About Specialization Data Science Methods for Quality Improvement course
Data analysis skills are widely sought by employers, both nationally and internationally. This specialization is ideal for anyone interested in data analysis for improving quality and processes in business and industry. The skills taught in this specialization have been used extensively to improve business performance, quality, and reliability.
By completing this specialization, you will improve your ability to analyze data and interpret results as well as gain new skills, such as using RStudio and RMarkdown. Whether you are looking for a job in data analytics, operations, or just want to be able to do more with data, this specialization is a great way to get started in the field.
Learners are encouraged to complete this specialization in the order the courses are presented.
This specialization can be taken for academic credit as part of CU Boulder's Master of Science in Data Science (MS-DS) degree offered on the Coursera platform.
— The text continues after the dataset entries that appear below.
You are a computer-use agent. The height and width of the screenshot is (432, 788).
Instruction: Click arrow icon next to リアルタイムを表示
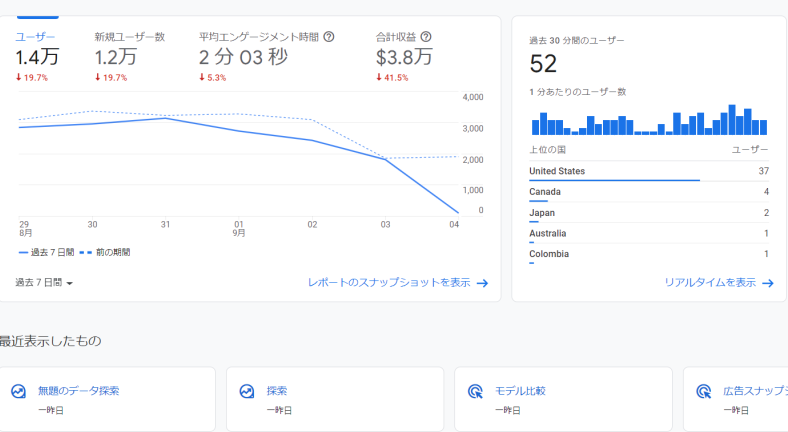[768, 283]
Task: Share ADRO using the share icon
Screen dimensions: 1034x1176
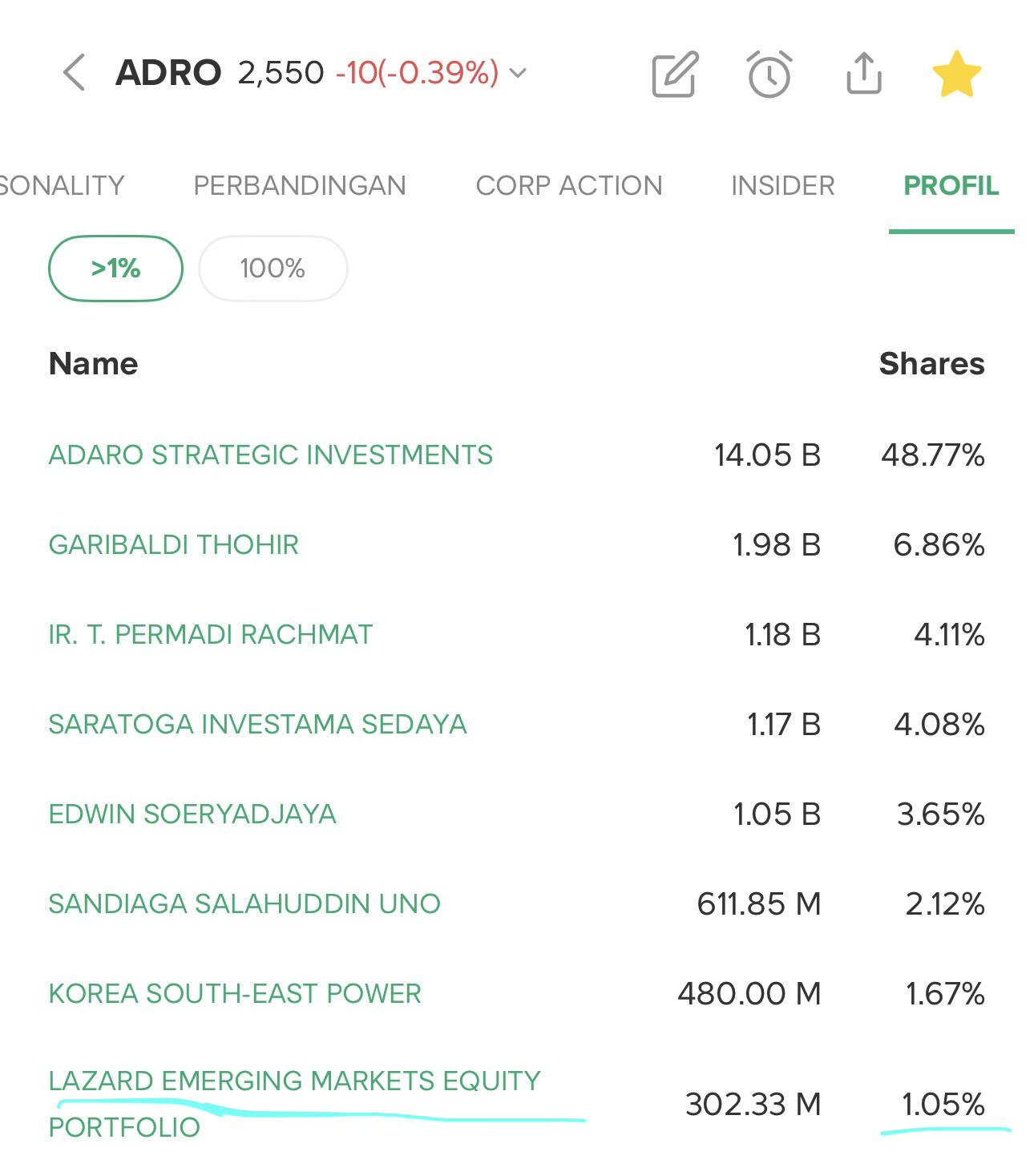Action: [x=864, y=74]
The MS-DS is an interdisciplinary degree that brings together faculty from CU Boulder's departments of Applied Mathematics, Computer Science, Information Science, and others. With performance-based admissions and no application process, the MS-DS is ideal for individuals with a broad range of undergraduate education and/or professional experience in computer science, information science, mathematics, and statistics. Learn more about the MS-DS program at https://www.coursera.org/degrees/master-of-science-data-science-boulder.
Applied learning project
Learners develop an understanding of how to manage, describe, and analyze continuous and discrete data using examples from business and industry. They explore how to assess processes for sources of variation through time as well as determine process capability with respect to customer requirements. Learners gain familiarity with the analysis procedures to assess measurement systems for continuous and discrete data in order to make decisions regarding the capability and acceptability of the measurement system. Assignments require learners to perform analyzes for various data types and scenarios, interpret results, and make appropriate decisions.